- Assigned task: Quote the lines from the line holding "Task: Click the create filter icon" to the very end of the listing, exactly, and no others.

- Dataset extract:
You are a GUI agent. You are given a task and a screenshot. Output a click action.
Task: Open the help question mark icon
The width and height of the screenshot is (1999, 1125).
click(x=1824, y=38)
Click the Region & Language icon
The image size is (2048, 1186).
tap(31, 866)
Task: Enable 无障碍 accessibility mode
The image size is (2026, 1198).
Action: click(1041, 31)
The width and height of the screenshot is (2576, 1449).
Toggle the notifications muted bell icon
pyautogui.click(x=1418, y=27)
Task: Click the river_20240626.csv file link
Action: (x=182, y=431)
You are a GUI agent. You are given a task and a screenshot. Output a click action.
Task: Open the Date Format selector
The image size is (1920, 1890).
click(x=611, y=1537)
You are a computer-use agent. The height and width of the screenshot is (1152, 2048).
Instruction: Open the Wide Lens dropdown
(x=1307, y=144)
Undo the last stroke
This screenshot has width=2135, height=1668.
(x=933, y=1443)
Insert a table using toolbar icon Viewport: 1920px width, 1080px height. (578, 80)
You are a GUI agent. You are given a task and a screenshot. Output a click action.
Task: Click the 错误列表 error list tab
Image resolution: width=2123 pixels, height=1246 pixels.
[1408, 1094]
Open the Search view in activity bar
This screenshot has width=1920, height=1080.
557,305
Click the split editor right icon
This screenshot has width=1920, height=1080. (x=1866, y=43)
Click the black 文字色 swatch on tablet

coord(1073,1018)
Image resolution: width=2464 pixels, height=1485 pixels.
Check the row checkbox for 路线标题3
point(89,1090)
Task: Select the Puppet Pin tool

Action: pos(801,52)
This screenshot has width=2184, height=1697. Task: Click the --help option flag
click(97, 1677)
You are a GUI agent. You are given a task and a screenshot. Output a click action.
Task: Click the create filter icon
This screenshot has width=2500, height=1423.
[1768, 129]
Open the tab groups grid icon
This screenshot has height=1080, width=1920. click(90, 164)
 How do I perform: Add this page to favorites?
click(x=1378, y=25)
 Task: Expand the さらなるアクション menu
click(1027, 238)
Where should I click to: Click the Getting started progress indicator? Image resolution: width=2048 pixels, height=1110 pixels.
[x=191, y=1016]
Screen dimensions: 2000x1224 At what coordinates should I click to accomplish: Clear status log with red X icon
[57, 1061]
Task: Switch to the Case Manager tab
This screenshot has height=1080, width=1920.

- Completed exercise:
Task: Click the create filter icon
This screenshot has width=2500, height=1423.
[1768, 129]
Open the tab groups grid icon
This screenshot has height=1080, width=1920. click(90, 164)
 How do I perform: Add this page to favorites?
click(x=1378, y=25)
 Task: Expand the さらなるアクション menu
click(1027, 238)
Where should I click to: Click the Getting started progress indicator? Image resolution: width=2048 pixels, height=1110 pixels.
[x=191, y=1016]
Screen dimensions: 2000x1224 At what coordinates should I click to accomplish: Clear status log with red X icon
[57, 1061]
Task: Switch to the Case Manager tab
This screenshot has height=1080, width=1920.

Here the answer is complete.